Elapsed: 00: 33: 09.01
Working speed is over 500 copies / s
Could this be a quick way of PLATFORM / SQL to accomplish this task? This problem is a good example as we use language better in communication, while PL / SQL performs data transformation. A good method in this case will be used to handle strings in Java and another method attached (for strings).
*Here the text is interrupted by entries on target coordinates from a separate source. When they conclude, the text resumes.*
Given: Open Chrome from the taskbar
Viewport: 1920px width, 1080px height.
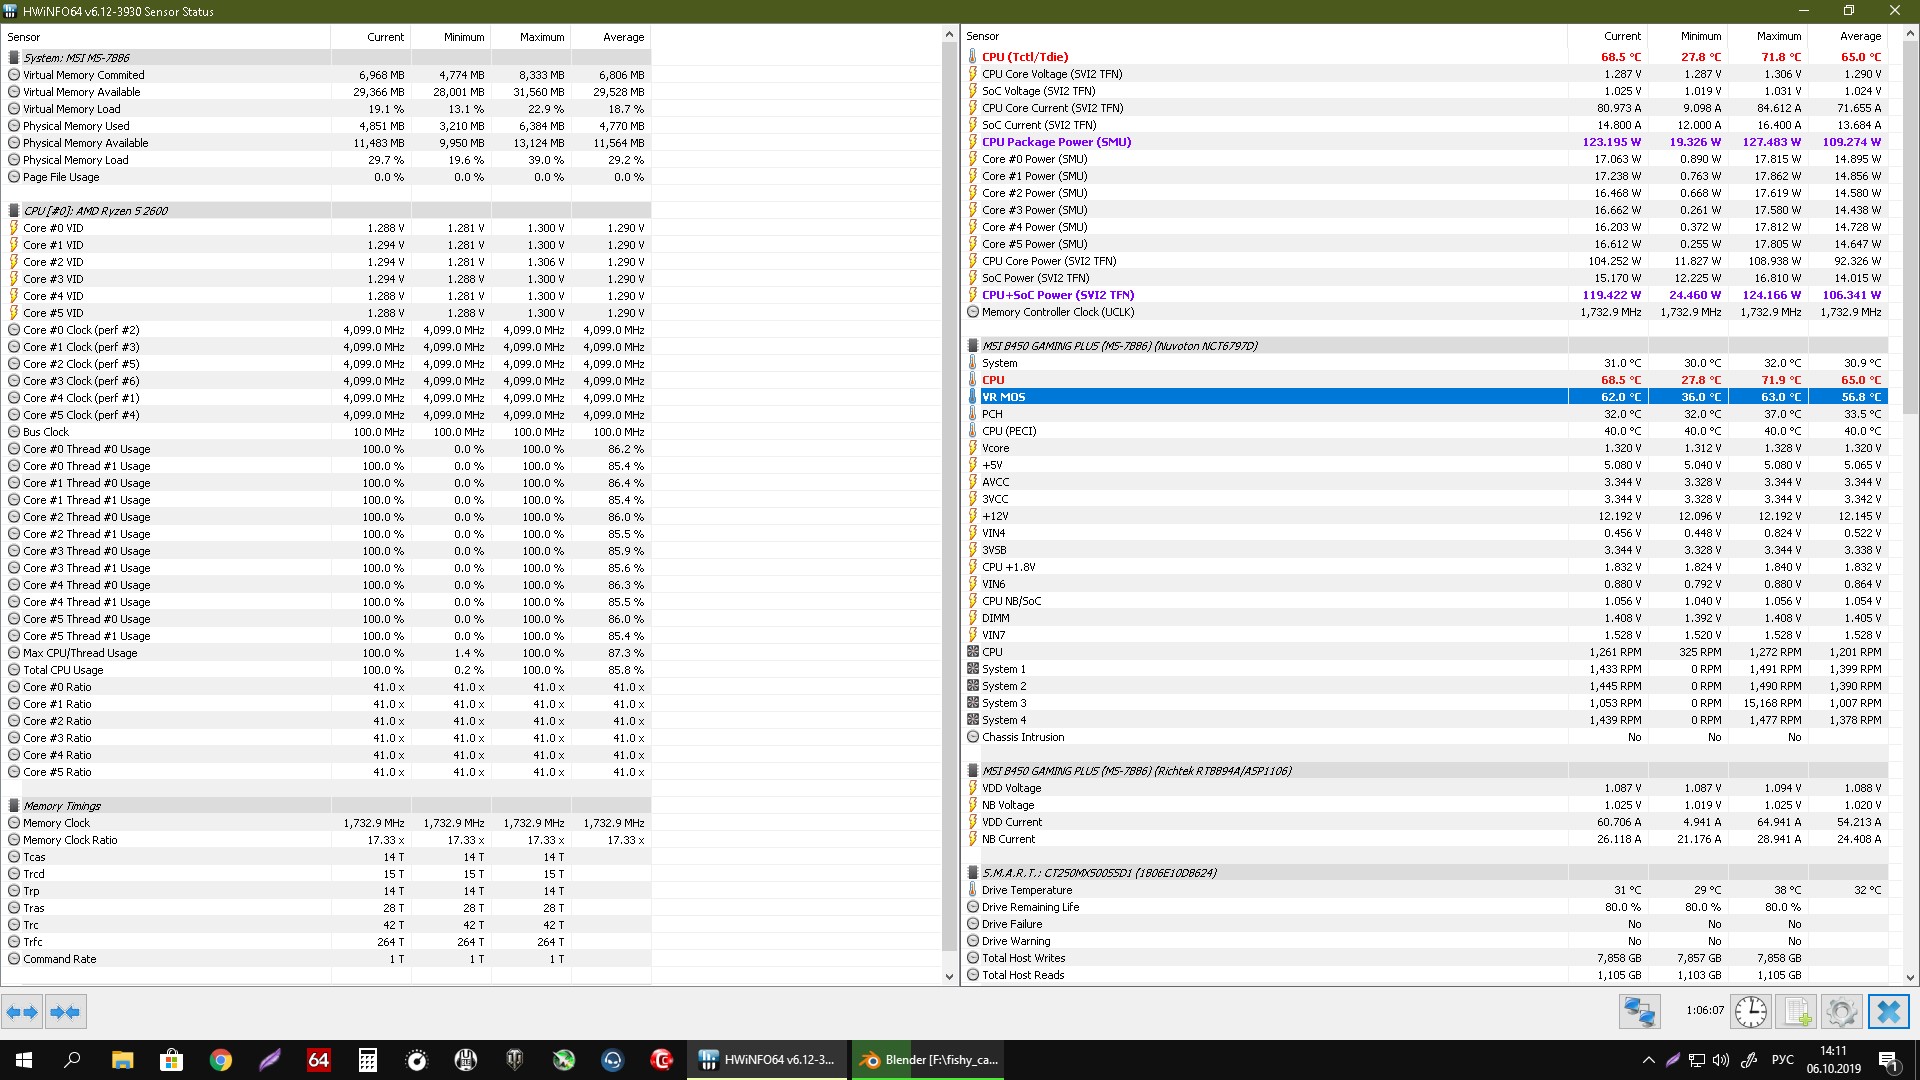Looking at the screenshot, I should [x=220, y=1060].
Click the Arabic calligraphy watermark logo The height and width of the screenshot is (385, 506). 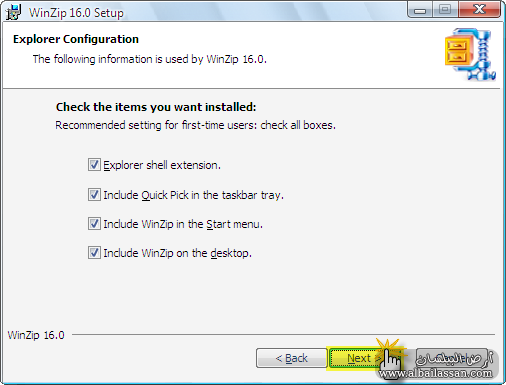coord(454,359)
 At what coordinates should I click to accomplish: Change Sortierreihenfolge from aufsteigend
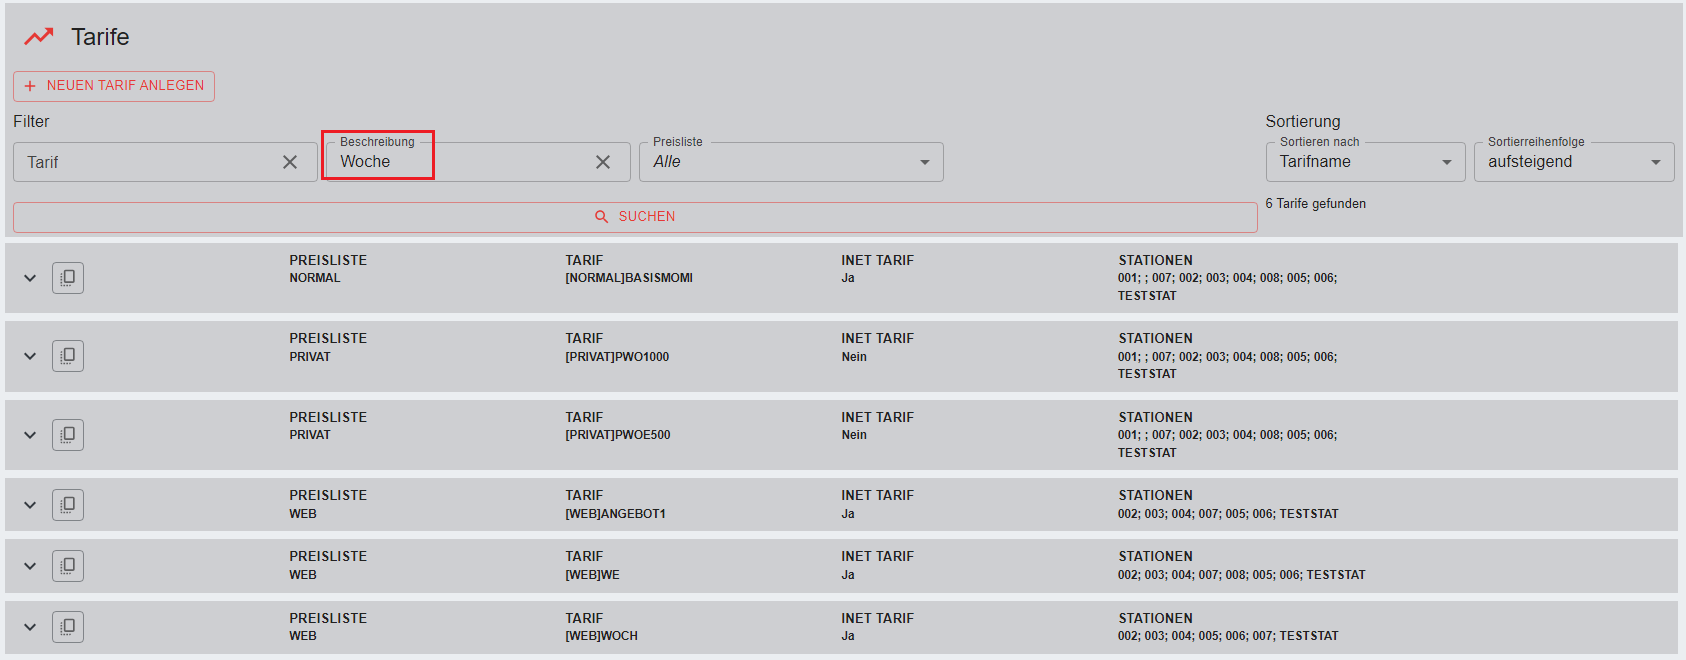(1573, 162)
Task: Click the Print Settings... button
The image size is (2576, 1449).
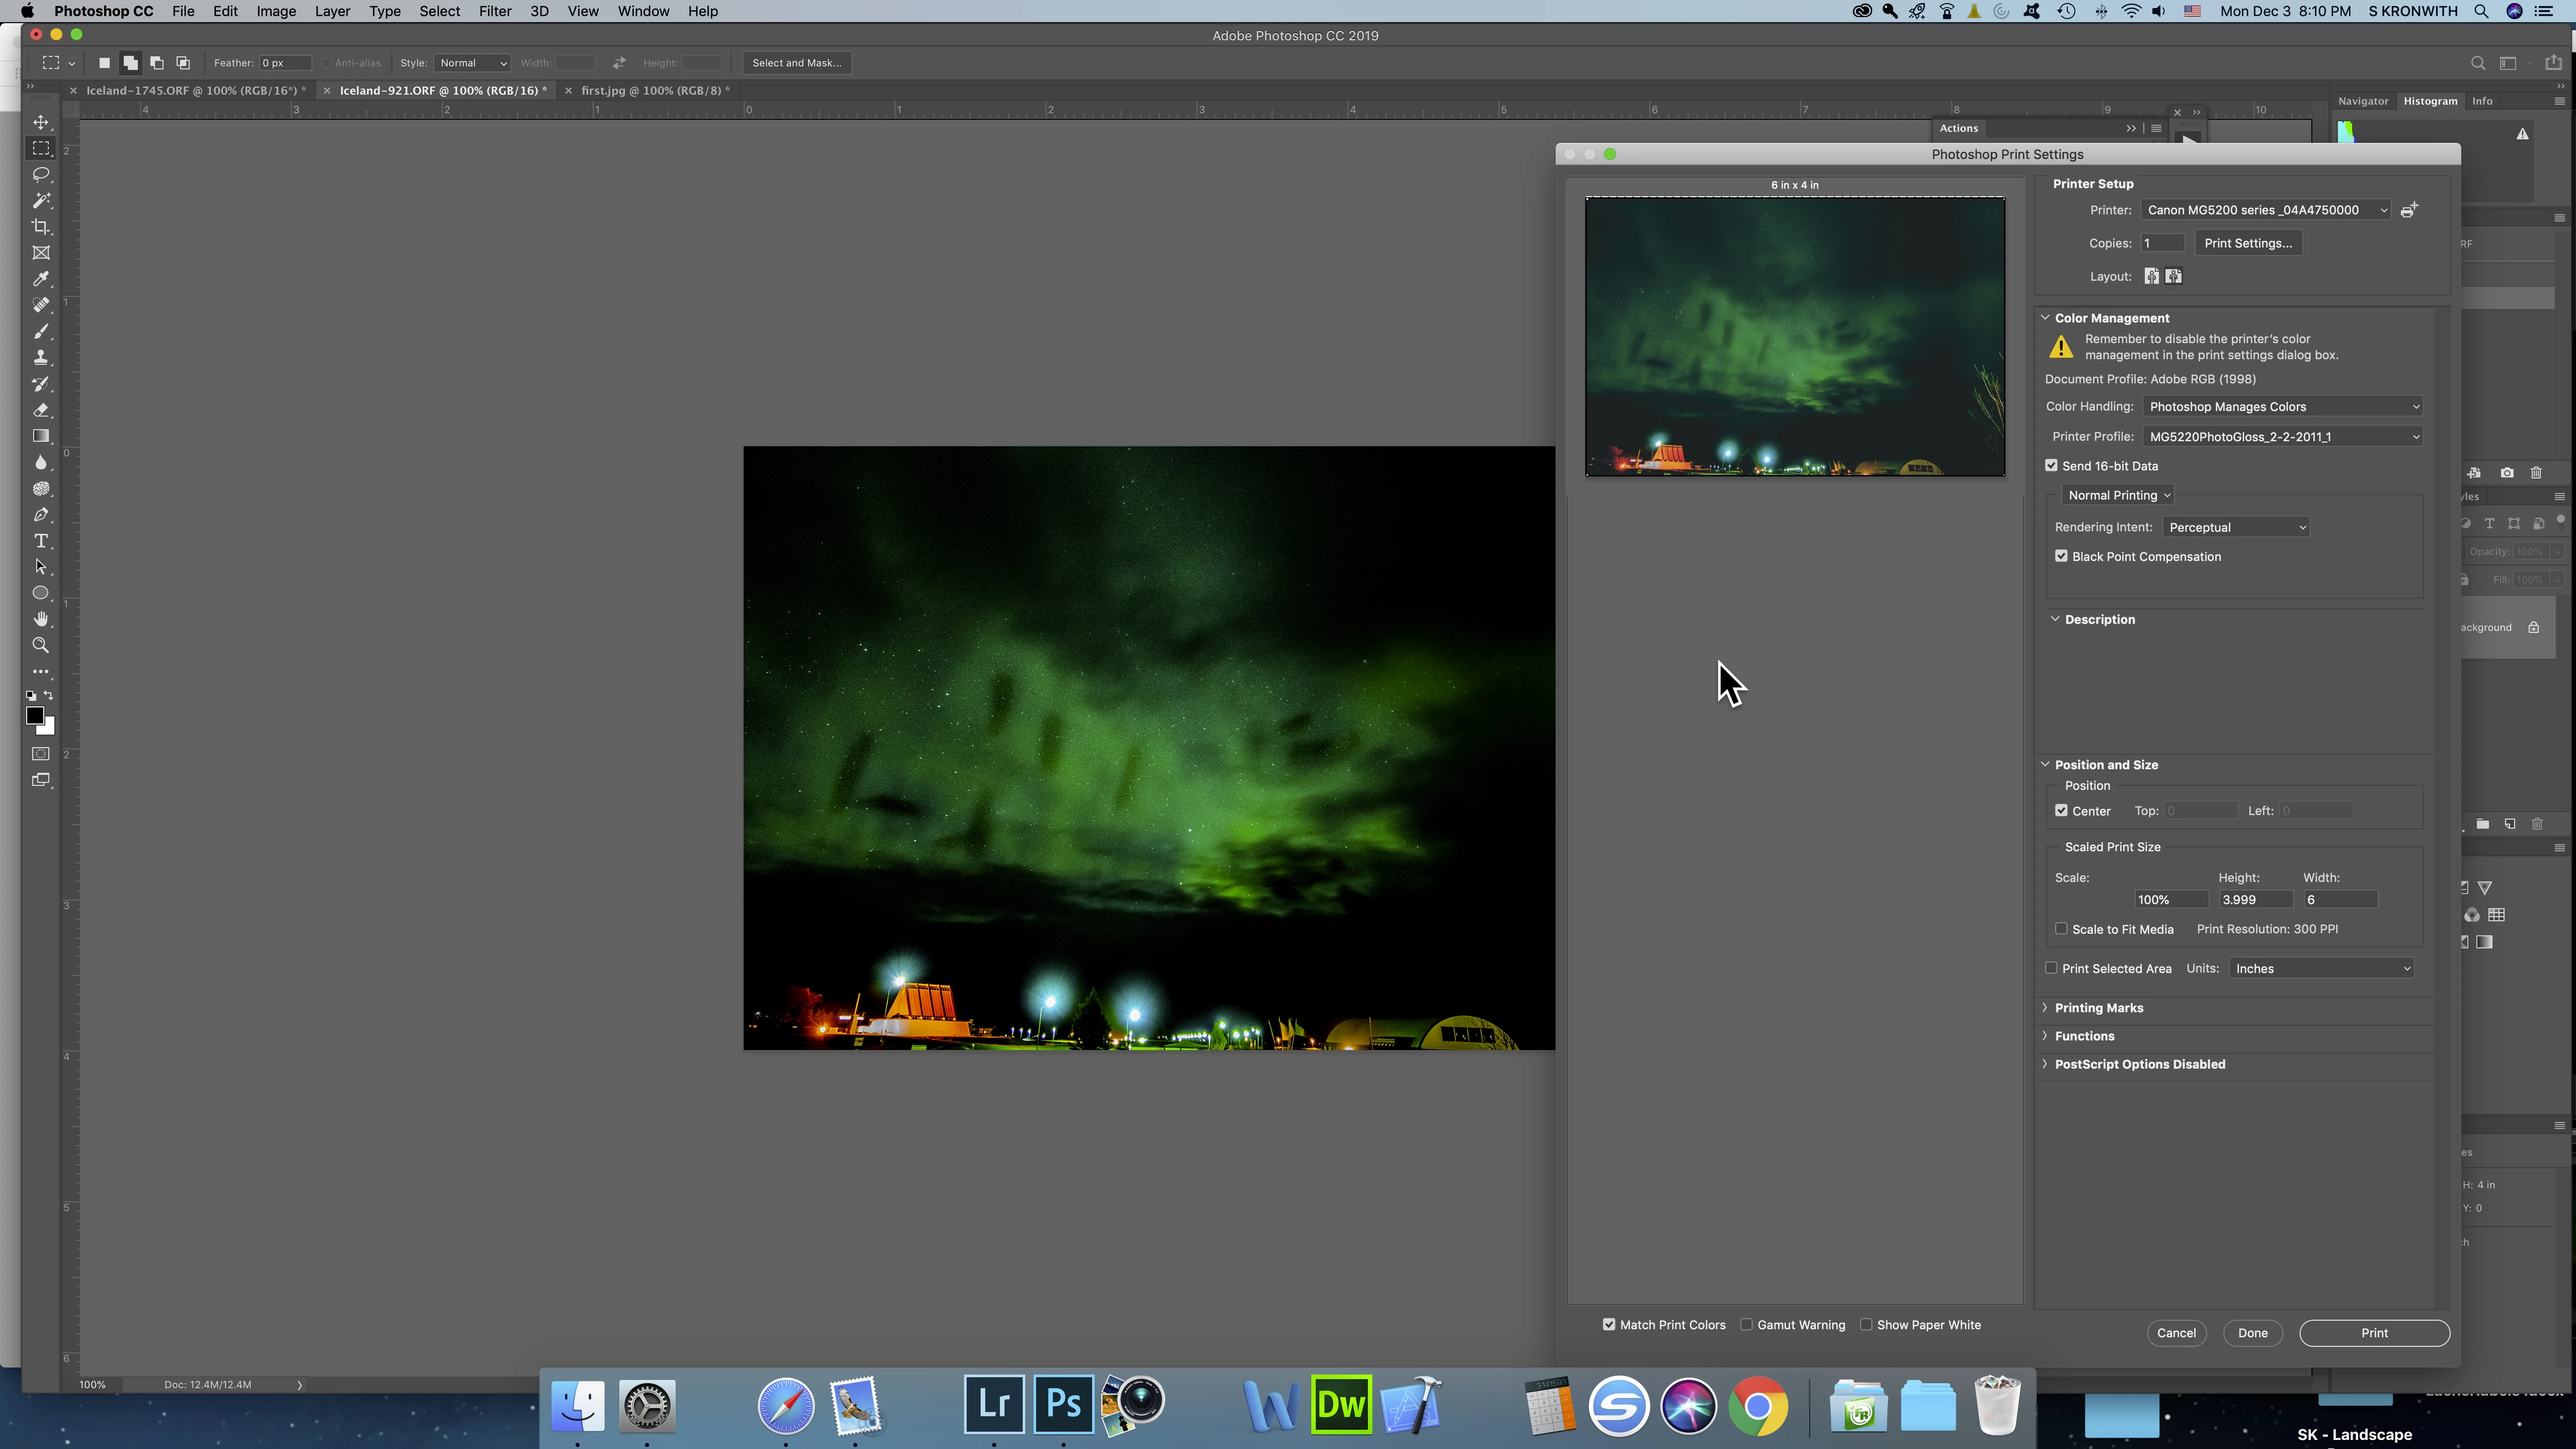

How to put Java code into the database?
First, we need to have a Java file with the appropriate code in it. The second is to upload the code (source or compiled version) into the database. The third is to compile the code, and then the final step is to create a wrapper function or procedure around Java code. That function is called the Oracle name object, it will call the Java name object.
Source code.
import java.math.BigInteger;
import java.lang.String;
public class BCUtils
{
public static String getBarcode36 (String barcode10)
{
String value = new String (barcode10);
BigInteger bigI = new BigInteger (value.toString ());
StringBuffer result = new StringBuffer (bigI.toString (36));
return result.toString ();
}
}
Download the source file and compile it.
Create wrapper / publish function
SQL> create or replace function get_bc36 (bc_10 varchar2)
2 return varchar2
3 as language java name
4 'BCUtils.getBarcode36 (java.lang.String) return java.lang.String';
5 /
Hàm tạo.
Check the difference
SQL> update base36 set other_ver = get_bc36 (barcode);
1000000 rows updated.
Elapsed: 00: 13: 56.22
Working speed reaches 1200 / s, twice as fast as the PLATFORM / SQL version. Why is that? Oracle acknowledges that PL / SQL is not the fastest language in the world or best for string processing.
List of important steps introduced in the section titled 'Java Stored Procedure Steps' in the Java Developer tutorial.
Conclude
PL / SQL can do many good things, but other languages can do much better. That can be verified in the form of speed measurements. If you find that saved data must be processed to display at the output, you should choose a different language to support for example Oracle.